**What the task asks:** Copy out exactly the lines below that run from the one holding "Gutes tun (1032, 1140)" to the one holding "[Per E-Mail teilen] (920, 1546)", keeping both of those lines and no others.

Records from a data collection
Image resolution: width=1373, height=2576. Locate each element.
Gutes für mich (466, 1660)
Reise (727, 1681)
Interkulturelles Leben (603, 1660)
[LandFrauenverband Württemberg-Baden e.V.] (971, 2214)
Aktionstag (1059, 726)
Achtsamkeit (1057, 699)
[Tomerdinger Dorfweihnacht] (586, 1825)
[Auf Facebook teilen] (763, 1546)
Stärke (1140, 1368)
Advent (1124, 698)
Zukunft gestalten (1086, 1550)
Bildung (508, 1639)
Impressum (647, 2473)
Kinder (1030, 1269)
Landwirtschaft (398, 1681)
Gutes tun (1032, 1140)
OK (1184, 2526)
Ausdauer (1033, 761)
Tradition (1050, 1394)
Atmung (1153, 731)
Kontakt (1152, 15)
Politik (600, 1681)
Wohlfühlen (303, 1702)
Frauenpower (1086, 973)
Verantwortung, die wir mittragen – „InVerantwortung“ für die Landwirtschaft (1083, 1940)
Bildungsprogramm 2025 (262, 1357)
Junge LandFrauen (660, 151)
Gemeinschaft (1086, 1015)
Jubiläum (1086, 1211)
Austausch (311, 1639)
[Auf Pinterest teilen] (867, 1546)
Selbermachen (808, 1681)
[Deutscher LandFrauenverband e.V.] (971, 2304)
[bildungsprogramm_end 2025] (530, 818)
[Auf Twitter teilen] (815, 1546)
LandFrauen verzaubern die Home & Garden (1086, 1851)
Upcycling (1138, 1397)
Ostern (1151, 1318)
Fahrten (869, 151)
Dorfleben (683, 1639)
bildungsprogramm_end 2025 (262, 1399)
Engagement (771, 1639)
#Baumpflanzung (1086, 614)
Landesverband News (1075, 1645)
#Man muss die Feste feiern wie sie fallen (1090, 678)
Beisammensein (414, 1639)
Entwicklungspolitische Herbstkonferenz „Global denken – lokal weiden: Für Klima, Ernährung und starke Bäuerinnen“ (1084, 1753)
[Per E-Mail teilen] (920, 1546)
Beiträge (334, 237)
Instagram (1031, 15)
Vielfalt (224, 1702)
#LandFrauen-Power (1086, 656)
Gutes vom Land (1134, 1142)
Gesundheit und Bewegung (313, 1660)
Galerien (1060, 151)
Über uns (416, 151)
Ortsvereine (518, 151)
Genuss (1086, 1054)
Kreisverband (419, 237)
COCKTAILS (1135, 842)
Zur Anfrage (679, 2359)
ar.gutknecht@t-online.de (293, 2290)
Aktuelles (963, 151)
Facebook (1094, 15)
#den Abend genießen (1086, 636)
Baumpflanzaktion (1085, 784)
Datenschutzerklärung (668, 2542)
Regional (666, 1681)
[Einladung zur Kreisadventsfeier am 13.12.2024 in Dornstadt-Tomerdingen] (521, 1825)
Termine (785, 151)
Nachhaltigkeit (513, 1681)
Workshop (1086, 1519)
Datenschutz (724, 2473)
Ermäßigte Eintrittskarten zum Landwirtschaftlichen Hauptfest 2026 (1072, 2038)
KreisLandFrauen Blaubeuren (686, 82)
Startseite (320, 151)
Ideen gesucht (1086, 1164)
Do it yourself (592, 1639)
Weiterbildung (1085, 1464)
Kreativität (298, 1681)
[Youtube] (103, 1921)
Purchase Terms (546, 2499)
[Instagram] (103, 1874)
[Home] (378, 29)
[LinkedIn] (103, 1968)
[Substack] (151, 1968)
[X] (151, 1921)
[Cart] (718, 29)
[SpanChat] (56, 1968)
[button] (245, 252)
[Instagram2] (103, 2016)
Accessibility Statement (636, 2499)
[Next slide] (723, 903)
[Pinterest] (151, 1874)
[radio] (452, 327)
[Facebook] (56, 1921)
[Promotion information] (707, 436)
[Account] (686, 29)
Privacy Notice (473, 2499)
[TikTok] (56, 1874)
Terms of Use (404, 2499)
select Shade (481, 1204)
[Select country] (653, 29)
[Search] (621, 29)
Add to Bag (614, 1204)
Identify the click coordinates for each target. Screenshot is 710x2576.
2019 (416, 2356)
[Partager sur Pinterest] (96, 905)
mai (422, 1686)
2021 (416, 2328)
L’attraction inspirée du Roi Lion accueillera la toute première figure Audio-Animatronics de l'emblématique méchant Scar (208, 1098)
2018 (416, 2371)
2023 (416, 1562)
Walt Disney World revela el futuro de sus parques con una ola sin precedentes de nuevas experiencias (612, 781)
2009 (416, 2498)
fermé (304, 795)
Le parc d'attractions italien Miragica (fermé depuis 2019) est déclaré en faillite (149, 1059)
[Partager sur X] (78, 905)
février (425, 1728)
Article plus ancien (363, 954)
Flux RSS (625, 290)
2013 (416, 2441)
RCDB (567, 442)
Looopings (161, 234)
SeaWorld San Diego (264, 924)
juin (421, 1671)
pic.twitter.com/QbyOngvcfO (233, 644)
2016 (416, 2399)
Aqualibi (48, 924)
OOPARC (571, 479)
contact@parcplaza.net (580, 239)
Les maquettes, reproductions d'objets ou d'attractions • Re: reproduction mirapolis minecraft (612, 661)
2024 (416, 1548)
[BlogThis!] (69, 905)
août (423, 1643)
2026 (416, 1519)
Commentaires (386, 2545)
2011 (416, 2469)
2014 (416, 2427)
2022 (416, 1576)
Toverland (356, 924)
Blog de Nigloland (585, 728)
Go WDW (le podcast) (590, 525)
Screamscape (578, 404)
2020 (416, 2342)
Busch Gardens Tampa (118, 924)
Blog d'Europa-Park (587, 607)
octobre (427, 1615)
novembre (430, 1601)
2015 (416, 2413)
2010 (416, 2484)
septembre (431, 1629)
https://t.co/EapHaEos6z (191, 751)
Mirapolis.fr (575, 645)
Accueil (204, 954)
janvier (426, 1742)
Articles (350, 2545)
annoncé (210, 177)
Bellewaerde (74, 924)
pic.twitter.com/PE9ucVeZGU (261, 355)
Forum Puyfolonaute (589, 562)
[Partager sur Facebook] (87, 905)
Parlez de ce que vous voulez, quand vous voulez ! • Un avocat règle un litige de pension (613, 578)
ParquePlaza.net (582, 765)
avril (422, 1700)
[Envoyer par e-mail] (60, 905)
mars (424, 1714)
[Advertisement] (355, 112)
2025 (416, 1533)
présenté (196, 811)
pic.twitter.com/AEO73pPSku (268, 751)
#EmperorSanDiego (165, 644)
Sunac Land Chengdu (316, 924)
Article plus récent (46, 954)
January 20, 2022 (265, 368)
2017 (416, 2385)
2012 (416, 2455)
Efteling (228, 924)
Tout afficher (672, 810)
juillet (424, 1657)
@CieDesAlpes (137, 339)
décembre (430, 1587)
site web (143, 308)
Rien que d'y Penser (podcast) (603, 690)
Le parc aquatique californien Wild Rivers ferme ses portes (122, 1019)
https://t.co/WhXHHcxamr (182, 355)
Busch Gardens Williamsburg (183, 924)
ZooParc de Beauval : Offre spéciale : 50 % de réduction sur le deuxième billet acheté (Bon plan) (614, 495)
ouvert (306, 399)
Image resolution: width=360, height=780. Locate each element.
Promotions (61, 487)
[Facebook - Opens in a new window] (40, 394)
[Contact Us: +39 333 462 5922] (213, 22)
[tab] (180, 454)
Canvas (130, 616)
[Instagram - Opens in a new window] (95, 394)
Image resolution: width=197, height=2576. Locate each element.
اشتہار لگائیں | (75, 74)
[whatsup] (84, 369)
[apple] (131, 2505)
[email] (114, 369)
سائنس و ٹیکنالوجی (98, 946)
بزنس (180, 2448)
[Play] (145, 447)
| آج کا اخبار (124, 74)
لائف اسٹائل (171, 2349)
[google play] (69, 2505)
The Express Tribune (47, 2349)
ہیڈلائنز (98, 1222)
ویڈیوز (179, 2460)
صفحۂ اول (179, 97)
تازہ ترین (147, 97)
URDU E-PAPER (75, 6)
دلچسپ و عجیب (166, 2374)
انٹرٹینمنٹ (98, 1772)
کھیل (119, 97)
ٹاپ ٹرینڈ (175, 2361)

**Exercise response:**
Gutes tun (1032, 1140)
OK (1184, 2526)
Ausdauer (1033, 761)
Tradition (1050, 1394)
Atmung (1153, 731)
Kontakt (1152, 15)
Politik (600, 1681)
Wohlfühlen (303, 1702)
Frauenpower (1086, 973)
Verantwortung, die wir mittragen – „InVerantwortung“ für die Landwirtschaft (1083, 1940)
Bildungsprogramm 2025 (262, 1357)
Junge LandFrauen (660, 151)
Gemeinschaft (1086, 1015)
Jubiläum (1086, 1211)
Austausch (311, 1639)
[Auf Pinterest teilen] (867, 1546)
Selbermachen (808, 1681)
[Deutscher LandFrauenverband e.V.] (971, 2304)
[bildungsprogramm_end 2025] (530, 818)
[Auf Twitter teilen] (815, 1546)
LandFrauen verzaubern die Home & Garden (1086, 1851)
Upcycling (1138, 1397)
Ostern (1151, 1318)
Fahrten (869, 151)
Dorfleben (683, 1639)
bildungsprogramm_end 2025 (262, 1399)
Engagement (771, 1639)
#Baumpflanzung (1086, 614)
Landesverband News (1075, 1645)
#Man muss die Feste feiern wie sie fallen (1090, 678)
Beisammensein (414, 1639)
Entwicklungspolitische Herbstkonferenz „Global denken – lokal weiden: Für Klima, Ernährung und starke Bäuerinnen“ (1084, 1753)
[Per E-Mail teilen] (920, 1546)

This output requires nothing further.